Department of Oncology-Pathology, Karolinska Institute, Radiumhemmet, Karolinska University Hospital, Stockholm, Sweden.
Cancer Immunol Immunother. 2012 Aug;61(8):1243-53. doi: 10.1007/s00262-012-1201-0. Epub 2012 Jan 19.
In recent years, evidence is accumulating that cancer cells develop strategies to escape immune recognition. HLA class I HC down-regulation is one of the most investigated. In addition, different HLA haplotypes are known to correlate to both risk of acquiring diseases and also prognosis in survival of disease or cancer. We have previously shown that patients with serous adenocarcinoma of the ovary in advanced surgical stage disease have a particularly poor prognosis if they carry the HLA-A02* genotype. We aimed to study the relationship between HLA-A02* genotype in these patients and the subsequent HLA class I HC protein product defects in the tumour tissue.
One hundred and sixty-two paraffin-embedded tumour lesions obtained from Swedish women with epithelial ovarian cancer were stained with HLA class I heavy chain (HC) and β(2)-microglobulin (β(2)-m)-specific monoclonal antibodies (mAb).

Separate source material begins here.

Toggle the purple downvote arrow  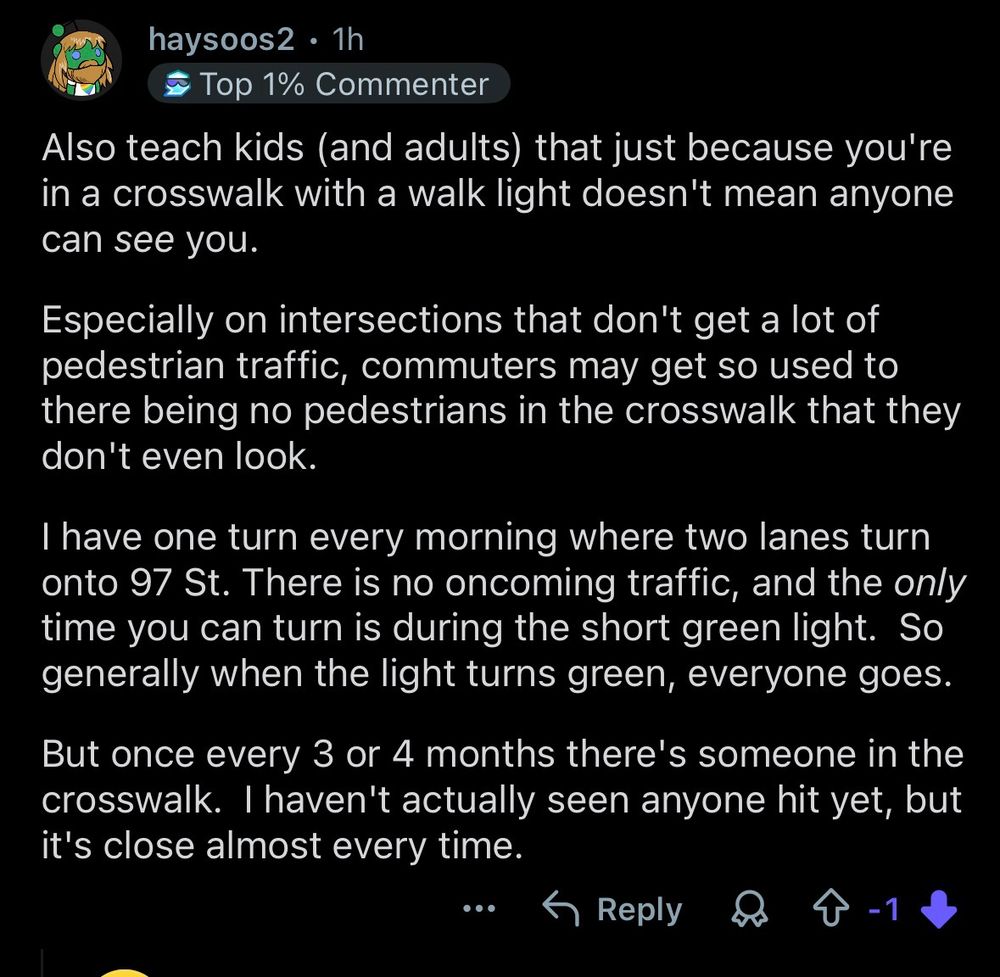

Healthy ovary and tonsil tissue served as a control. The HLA genotype of these patients was determined by PCR/sequence-specific primer method. The probability of survival was calculated using the Kaplan-Meier method, and the hazard ratio (HR) was estimated using proportional hazard regression.

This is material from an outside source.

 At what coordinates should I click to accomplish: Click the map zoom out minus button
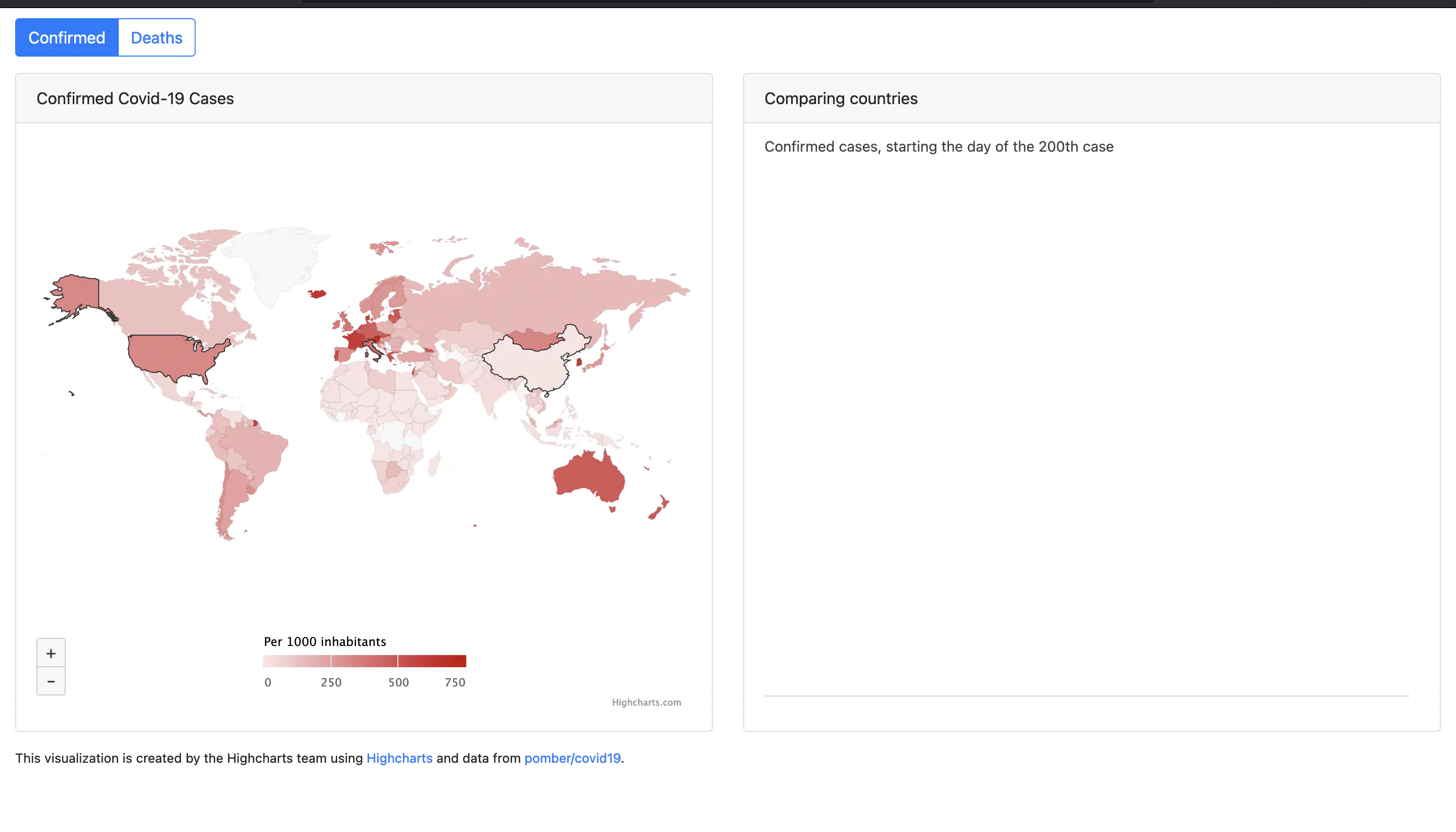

Immunohistochemical staining of ovarian cancer lesions with mAb showed a significantly higher frequency of HLA class I HC and β(2)-m down-regulation in patients with worse prognosis (WP) than in those with better prognosis. In univariate analysis, both HLA class I HC down-regulation in ovarian cancer lesions and WP were associated with poor survival. In multivariate Cox-analysis, the WP group (all with an HLA-A02* genotype) had a significant higher HR to HLA class I HC down-regulation.

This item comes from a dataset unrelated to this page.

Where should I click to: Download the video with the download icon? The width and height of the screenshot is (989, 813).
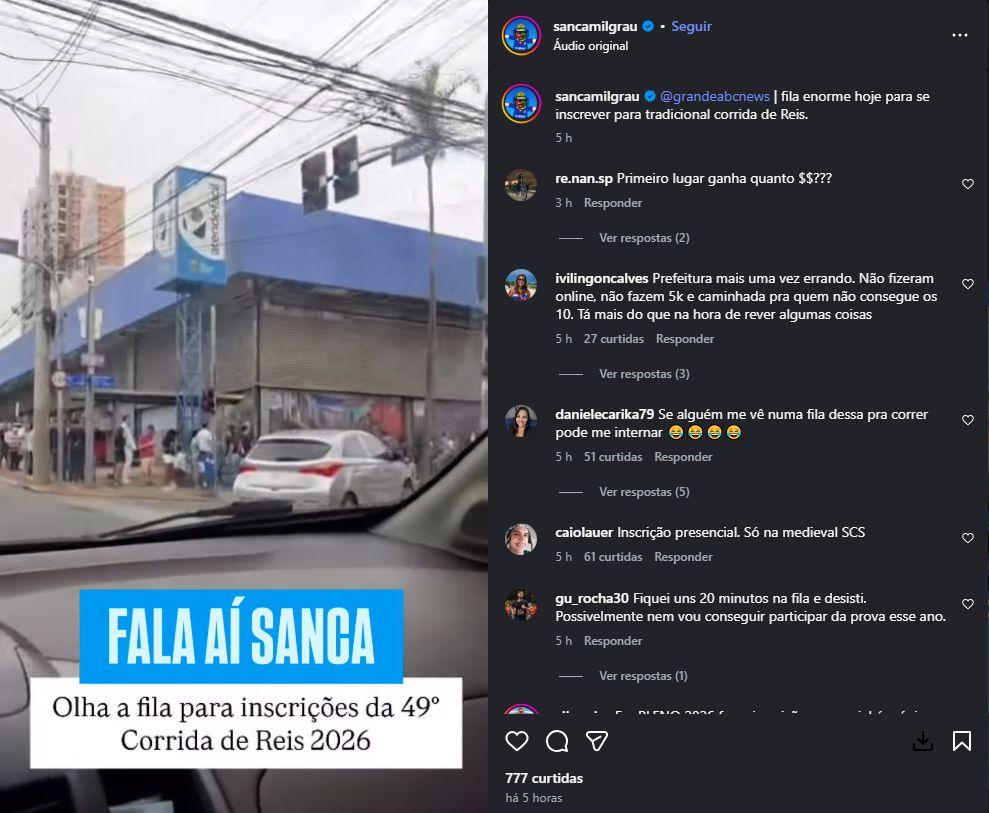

HLA-A02* is a valuable prognostic biomarker in epithelial ovarian cancer. HLA class I HC loss and/or down-regulation was significantly more frequent in tumour tissues from HLA-A02* positive patients with serous adenocarcinoma surgical stage III-IV. In multivariate analysis, we show that the prognostic impact is reasonably correlated to the HLA genetic rather than to the expression of its protein products.
近年来,越来越多的证据表明癌细胞会发展出逃避免疫识别的策略。HLA Ⅰ类重链(HC)下调就是其中研究最多的一种。此外,不同的 HLA 单倍型与疾病的发病风险以及疾病或癌症的生存预后都相关。我们先前的研究显示,晚期手术期浆液性腺癌患者如果携带 HLA-A02基因型,其预后尤其差。本研究旨在探讨这些患者 HLA-A02基因型与肿瘤组织中 HLA Ⅰ类 HC 蛋白产物缺陷之间的关系。
我们对 162 例瑞典上皮性卵巢癌患者的石蜡包埋肿瘤组织进行了 HLA-A02*基因型分析,并用 HLA Ⅰ类 HC 和 β2-微球蛋白(β2-m)特异性单克隆抗体(mAb)进行了染色。健康卵巢和扁桃体组织作为对照。采用聚合酶链反应/序列特异性引物方法确定这些患者的 HLA 基因型。采用 Kaplan-Meier 法计算生存率,采用比例风险回归法估计危险比(HR)。
用 mAb 对卵巢癌组织进行免疫组化染色显示,预后较差(WP)患者的 HLA Ⅰ类 HC 及β2-m 下调频率显著高于预后较好患者。单因素分析显示,卵巢癌组织 HLA Ⅰ类 HC 下调和 WP 均与生存不良相关。多因素 Cox 分析显示,WP 组(均为 HLA-A02*基因型)的 HLA Ⅰ类 HC 下调 HR 显著更高。
HLA-A02是上皮性卵巢癌有价值的预后生物标志物。HLA-A02阳性、浆液性腺癌Ⅲ-Ⅳ期手术期患者肿瘤组织中 HLA Ⅰ类 HC 缺失和/或下调更为常见。多因素分析显示,其预后影响与 HLA 基因相关,而非与其蛋白产物的表达相关。